_Aufgabe A:_
Welche Bereiche des Beamtenrechts führt der Auszug als Vorteile an, die in Berlin auch Homoehen zugutekommen?
_Aufgabe B:_
Schreiben Sie aus dem Auszug die Passage von „Meine Damen und Herren, wenn“ bis „rote Laterne abgibt.“ wortgetreu ab.
_Aufgabe C:_
Prüfen Sie, ob diese Aussagen mit dem Auszug übereinstimmen: (i) Selbst im Milch- und Margarinegesetz wird zwischen verheiratet und unverheiratet unterschieden. (ii) Rot-Grün hat im Bund das Ehegattensplitting abgeschafft. (iii) Lesben- und Schwulenvereine raten zur Homoehe. Antworten Sie jeweils mit Ja oder Nein, und zitieren Sie die entscheidenden Worte wörtlich.

Protocol of the Session on June 23, 2005

(Beifall bei der PDS und des Abg. Holger Zastrow, FDP)

Meine Damen und Herren, wenn es tatsächlich um die Gleichstellung aller Lebensweisen gehen soll, dann darf es dabei natürlich nicht bleiben. Was wir zum Beispiel noch brauchen, ist eine Anpassung des Landesrechts an das Bundesrecht. Es gibt andere Länder, in denen Homopaaren auch die gleichen Rechte wie Heteropaaren zugute kommen, wenn sie verheiratet sind. Im PDS-mitregierten Berlin – Mecklenburg-Vorpommern wird folgen – wäre zum Beispiel das Beamtenrecht zu nennen: bei der Gewährung von Beihilfen, bei Trennungsgeldern, bei Sonderurlaub. Diese Vorteile kommen in Berlin Homoehen auch zugute; in Sachsen kommen ihnen nur Pflichten und Nachteile „zugute“. Das muss dringend geändert werden, wenn Sachsen die rote Laterne in der Gleichstellungspolitik von Lesben und Schwulen abgeben will, und ich finde, es ist auch höchste Zeit, dass Sachsen hier die rote Laterne abgibt.

Meine Damen und Herren von der GRÜNEN-Fraktion, verehrter Herr Kollege Lichdi: Bei aller Einigkeit, die wir in dieser Frage haben, wenn es um die Bewertung der

provinziellen Sexual- und Familienpolitik der CDU geht; ich denke, Grund, sich selber zu beweihräuchern, haben Sie allerdings auch nicht vor dem Hintergrund, dass sieben Jahre Rot-Grün im Bund, was Gleichstellungspolitik anbelangt, auch wirklich eine einzige Enttäuschung waren. Fangen wir bei der Homoehe an: Sie selber haben gegen das Abstandsgebot gesprochen – ja, wenn dieses Abstandsgebot nicht besteht, warum haben Sie dann nicht wenigstens den Versuch unternommen, die Heteroehe auch für Homopaare zu öffnen? Das wäre das Einfachste gewesen, dann könnten wir uns diesen Trouble sparen, dann könnten wir uns jetzt ersparen, jedes Bundes- und Landesrecht anpassen zu müssen. Das geht sogar bis hin zum Milch- und Margarinegesetz, selbst dort wird zwischen verheiratet und unverheiratet unterschieden – so ein Blödsinn! Meine Damen und Herren, wer die Gleichstellung aller Lebensweisen will, der muss sich auch zum Abbau von Eheprivilegien bekennen. Es kann nicht darum gehen, immer wieder neue Institute für neue Gruppen zu schaffen. Fragen Sie doch mal bei den Lesben- und Schwulenvereinen nach, die raten von einer Homoehe ab, weil es letztendlich eine lahme Ente ist. Wer Gleichstellung haben will, der braucht ein individualisiertes Sozial- und Steuerrecht. Sie haben es bislang nicht geschafft, sich an das Ehegattensplitting heranzuwagen – auch das ist längst überfällig und das haben Sie sich in den letzten sieben Jahren nicht getraut. Sie haben aber den zweifelhaften Mut besessen, Althergebrachtes wieder zu beleben. Beispielsweise die Bedarfsgemeinschaft, sie ist das glatte Gegenteil einer modernen Familienpolitik, sondern eine Wiederbelebung familiärer Abhängigkeiten, und deshalb gehört sie auch abgeschafft! Das letzte Beispiel ist das Antidiskriminierungsgesetz: Es hat sieben Jahre gedauert, bis Sie es jetzt kurz vor der Bundestagswahl wieder eingebracht haben. Ich glaube, wir müssen uns nicht darin bestätigen, dass das wohl nichts mehr bringen wird. Meine Damen und Herren! Wer das viel beschworene weltoffene Sachsen will, der muss sich zur Gleichstellung aller Lebensweisen bekennen und der muss sich auch von der verklemmten Sexual- und Familienpolitik der CDU der letzten Legislaturperiode verabschieden. Ich danke Ihnen.

_Daten:_
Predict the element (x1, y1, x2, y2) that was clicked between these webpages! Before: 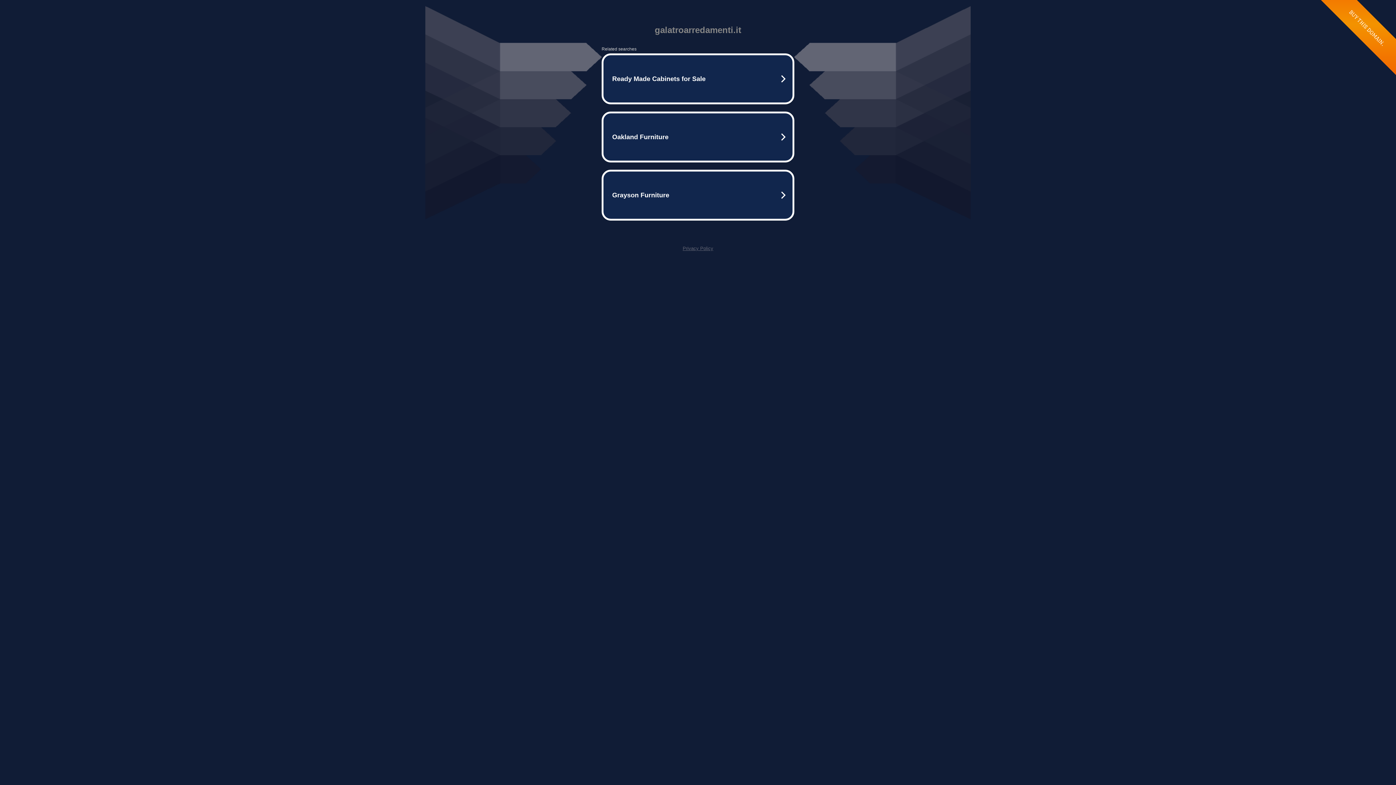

--

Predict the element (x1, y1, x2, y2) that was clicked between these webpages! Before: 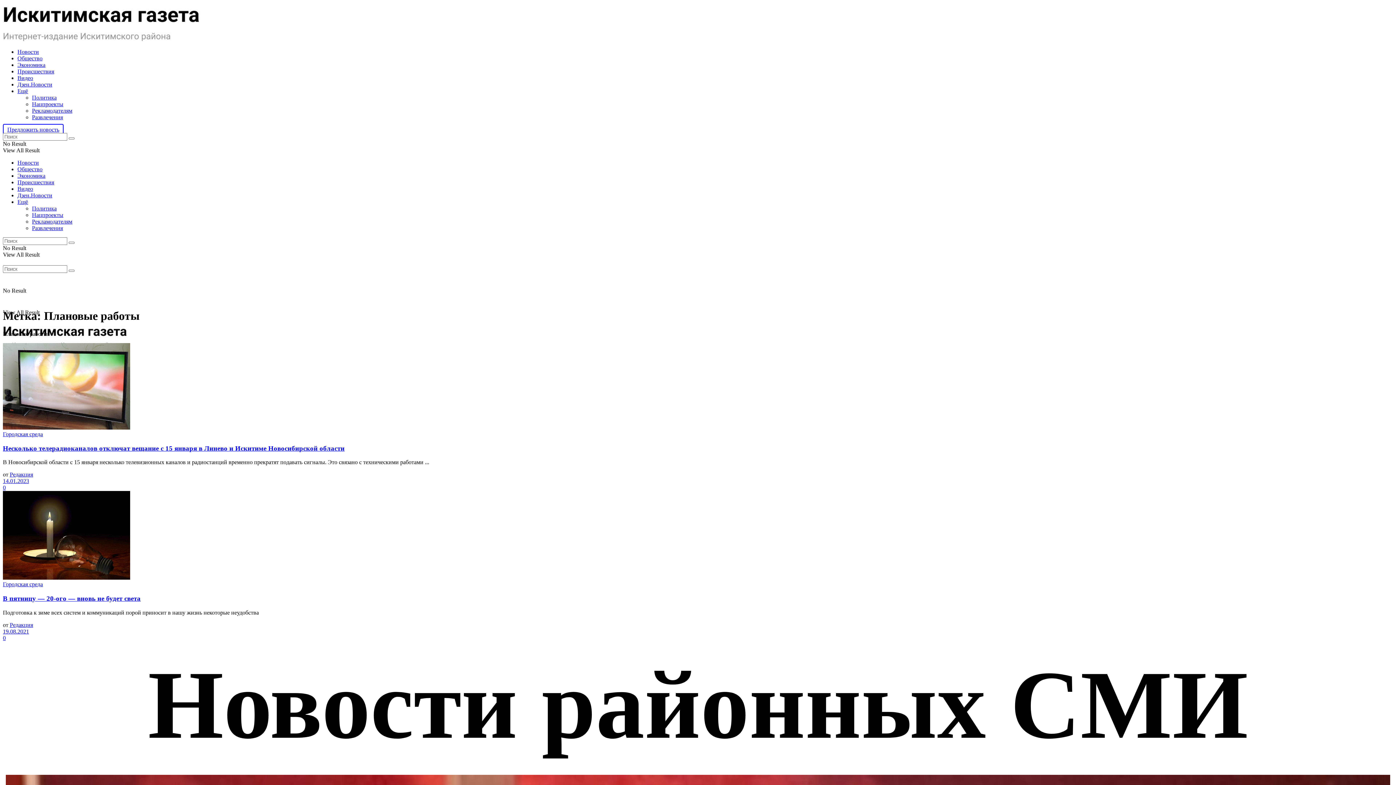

_Richtige Lösung A:_
Die Gewährung von Beihilfen, Trennungsgelder und Sonderurlaub.

_Richtige Lösung B:_
Meine Damen und Herren, wenn es tatsächlich um die Gleichstellung aller Lebensweisen gehen soll, dann darf es dabei natürlich nicht bleiben. Was wir zum Beispiel noch brauchen, ist eine Anpassung des Landesrechts an das Bundesrecht. Es gibt andere Länder, in denen Homopaaren auch die gleichen Rechte wie Heteropaaren zugute kommen, wenn sie verheiratet sind. Im PDS-mitregierten Berlin – Mecklenburg-Vorpommern wird folgen – wäre zum Beispiel das Beamtenrecht zu nennen: bei der Gewährung von Beihilfen, bei Trennungsgeldern, bei Sonderurlaub. Diese Vorteile kommen in Berlin Homoehen auch zugute; in Sachsen kommen ihnen nur Pflichten und Nachteile „zugute“. Das muss dringend geändert werden, wenn Sachsen die rote Laterne in der Gleichstellungspolitik von Lesben und Schwulen abgeben will, und ich finde, es ist auch höchste Zeit, dass Sachsen hier die rote Laterne abgibt.

_Richtige Lösung C:_
(i) Ja: „Das geht sogar bis hin zum Milch- und Margarinegesetz, selbst dort wird zwischen verheiratet und unverheiratet unterschieden“
(ii) Nein: „Sie haben es bislang nicht geschafft, sich an das Ehegattensplitting heranzuwagen“
(iii) Nein: „die raten von einer Homoehe ab, weil es letztendlich eine lahme Ente ist“